10.   Never mind, back to the Diner I went – being stopped by a burly man who demanded to see my wristband.  “Eh?”, I said eloquently. “Wrist band”, he said again in surly voice.  “I bought tickets on line”, I replied, waving my print out (see the very copy enclosed). “No good”, he grunted.  After an awful few minutes he let us in, explaining that this gourmet grill place was ‘outside’ Flamingo Land and that we weren’t allowed out here... I said ‘There are no signs, there are no gates, there wasn’t anyone standing here to tell us we couldn’t go out’.  He then said ‘Oh, that’s my job – I must have been distracted’.  This in itself would have ruined my day but it was already in tatters (bear in mind my Wife and I have paid £27 EACH for this debacle).
11.   We step into the diner and are seated – a few things :
a.       I tried my best to ignore the swarm of flies at the door but was disappointed to see that they were still there when I left twenty minutes later.  I wonder if they’ve yet been shown to their seats and served?
b.      I ordered the ‘pork rib grill’ for £8.99 – expecting a half rack of pork ribs with sumptuous amounts of fries.  Instead I got a stale bun containing one of those reconstituted ‘meat style’ steaks you can get four of for a pound in Iceland.  NINE POUND remember!
12.   I’m now crippled with stomach pains after my ‘dinner’ and so think it best to take the train around to the aquarium.  No signs anywhere.  There’s a wooden platform near the track but no signs – is this the station? Does the train stop here? Which end do you queue at? How often are the trains? Are they even running today with so many other things out of commission, dismantled or not even there at all?
13.   I noticed that ‘Splash Battle’ was closed for maintenance, that must have broken down during the day as there was a small red traffic cone at the entrance and a maintenance man with his trouser legs rolled up standing in a pool holding a screwdriver and looking bemused.
14.   4D cinema! Happy Feet!! NOT WORKING. This might have been a blessing based on my loathing of the terrible movie.

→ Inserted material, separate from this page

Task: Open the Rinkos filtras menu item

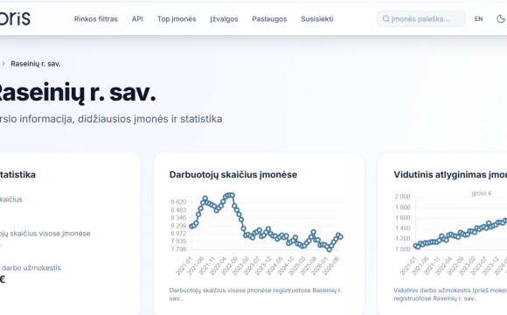Action: (x=95, y=18)
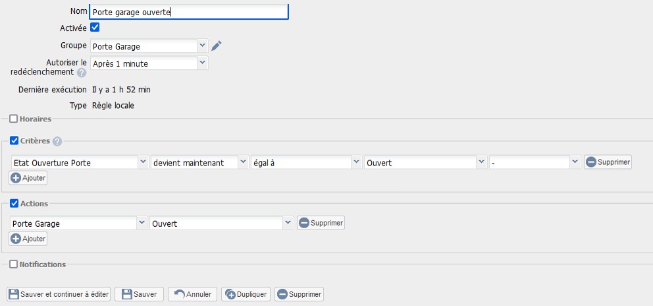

15.   I’m going to call it ‘Hero’? Looks like it wasn’t even built yet – not working or as I say, not even ready for the summer season.  What percentage of your attractions were out of commission that day do you think?  Remember - £27 each.
16.   The aquarium wasn’t even as good as the bit that sells fish in Pets at Home.
17.   You have a new attraction that you’re probably not aware of.  It’s called ‘Guano city’ and it’s on the walkway beside where the Wallabies are on the way to where the Penguins are.  I’m no expert but there’s a disease waiting to happen there. Disgusting. Please get it cleaned before someone is hospitalised if not from the ‘pork’ rib steaks.
Assuming you’re still with me, I really need you to do something about this.  I’ve never felt so ripped off and disappointed.  I’m sure you have loads of satisfied and happy customers but I’m certain it’s because they’re looking no deeper than the flashy lights and hallucinating because of the content of your burgers.  I however, expect quality when I part with over £30 for a day out.
I want a full refund and please ensure your letter back to me doesn’t include the phrases ‘I’ll pass on your concerns’, ‘we take your feedback seriously’ or ‘we’re disappointed to learn’ because none of those things are true.  I just want my money back.
I have included the tickets so you can verify when I was at the park/land with the hidden flamingos (as if you’re embarrassed by them).